WHAT YOU NEED TO DO
For every record below, write out an exact copy.

-------- DATASET EXCERPTS --------

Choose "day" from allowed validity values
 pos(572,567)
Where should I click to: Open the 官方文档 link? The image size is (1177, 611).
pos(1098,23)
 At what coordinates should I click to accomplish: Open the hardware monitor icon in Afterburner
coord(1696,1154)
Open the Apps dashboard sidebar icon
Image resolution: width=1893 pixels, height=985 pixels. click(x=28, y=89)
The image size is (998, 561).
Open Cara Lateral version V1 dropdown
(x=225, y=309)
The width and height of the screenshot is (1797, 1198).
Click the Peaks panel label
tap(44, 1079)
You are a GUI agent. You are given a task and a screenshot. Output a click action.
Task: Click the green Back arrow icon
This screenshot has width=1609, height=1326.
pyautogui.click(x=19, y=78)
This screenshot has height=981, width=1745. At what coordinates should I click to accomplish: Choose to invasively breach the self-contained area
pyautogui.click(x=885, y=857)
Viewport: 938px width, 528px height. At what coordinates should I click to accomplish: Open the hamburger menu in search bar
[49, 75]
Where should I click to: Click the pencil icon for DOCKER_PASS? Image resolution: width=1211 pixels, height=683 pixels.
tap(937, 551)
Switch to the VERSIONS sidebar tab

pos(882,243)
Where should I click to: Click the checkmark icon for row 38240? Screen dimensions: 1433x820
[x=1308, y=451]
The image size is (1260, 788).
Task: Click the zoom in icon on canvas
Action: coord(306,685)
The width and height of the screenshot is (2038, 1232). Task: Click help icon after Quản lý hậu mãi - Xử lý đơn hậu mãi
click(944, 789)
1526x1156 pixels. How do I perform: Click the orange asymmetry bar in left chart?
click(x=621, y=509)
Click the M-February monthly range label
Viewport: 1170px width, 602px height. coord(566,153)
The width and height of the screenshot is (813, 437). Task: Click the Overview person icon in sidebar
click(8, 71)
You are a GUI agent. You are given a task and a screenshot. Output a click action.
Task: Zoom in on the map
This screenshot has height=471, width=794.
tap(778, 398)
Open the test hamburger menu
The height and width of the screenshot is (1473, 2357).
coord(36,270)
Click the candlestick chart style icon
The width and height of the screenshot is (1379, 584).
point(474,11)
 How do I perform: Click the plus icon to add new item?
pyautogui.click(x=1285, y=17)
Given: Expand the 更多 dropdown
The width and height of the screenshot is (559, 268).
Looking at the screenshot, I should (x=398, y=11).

--------

RESPONSE BELOW
Choose "day" from allowed validity values
 pos(572,567)
Where should I click to: Open the 官方文档 link? The image size is (1177, 611).
pos(1098,23)
 At what coordinates should I click to accomplish: Open the hardware monitor icon in Afterburner
coord(1696,1154)
Open the Apps dashboard sidebar icon
Image resolution: width=1893 pixels, height=985 pixels. click(x=28, y=89)
The image size is (998, 561).
Open Cara Lateral version V1 dropdown
(x=225, y=309)
The width and height of the screenshot is (1797, 1198).
Click the Peaks panel label
tap(44, 1079)
You are a GUI agent. You are given a task and a screenshot. Output a click action.
Task: Click the green Back arrow icon
This screenshot has width=1609, height=1326.
pyautogui.click(x=19, y=78)
This screenshot has height=981, width=1745. At what coordinates should I click to accomplish: Choose to invasively breach the self-contained area
pyautogui.click(x=885, y=857)
Viewport: 938px width, 528px height. At what coordinates should I click to accomplish: Open the hamburger menu in search bar
[49, 75]
Where should I click to: Click the pencil icon for DOCKER_PASS? Image resolution: width=1211 pixels, height=683 pixels.
tap(937, 551)
Switch to the VERSIONS sidebar tab

pos(882,243)
Where should I click to: Click the checkmark icon for row 38240? Screen dimensions: 1433x820
[x=1308, y=451]
The image size is (1260, 788).
Task: Click the zoom in icon on canvas
Action: coord(306,685)
The width and height of the screenshot is (2038, 1232). Task: Click help icon after Quản lý hậu mãi - Xử lý đơn hậu mãi
click(944, 789)
1526x1156 pixels. How do I perform: Click the orange asymmetry bar in left chart?
click(x=621, y=509)
Click the M-February monthly range label
Viewport: 1170px width, 602px height. coord(566,153)
The width and height of the screenshot is (813, 437). Task: Click the Overview person icon in sidebar
click(8, 71)
You are a GUI agent. You are given a task and a screenshot. Output a click action.
Task: Zoom in on the map
This screenshot has height=471, width=794.
tap(778, 398)
Open the test hamburger menu
The height and width of the screenshot is (1473, 2357).
coord(36,270)
Click the candlestick chart style icon
The width and height of the screenshot is (1379, 584).
point(474,11)
 How do I perform: Click the plus icon to add new item?
pyautogui.click(x=1285, y=17)
Given: Expand the 更多 dropdown
The width and height of the screenshot is (559, 268).
Looking at the screenshot, I should (x=398, y=11).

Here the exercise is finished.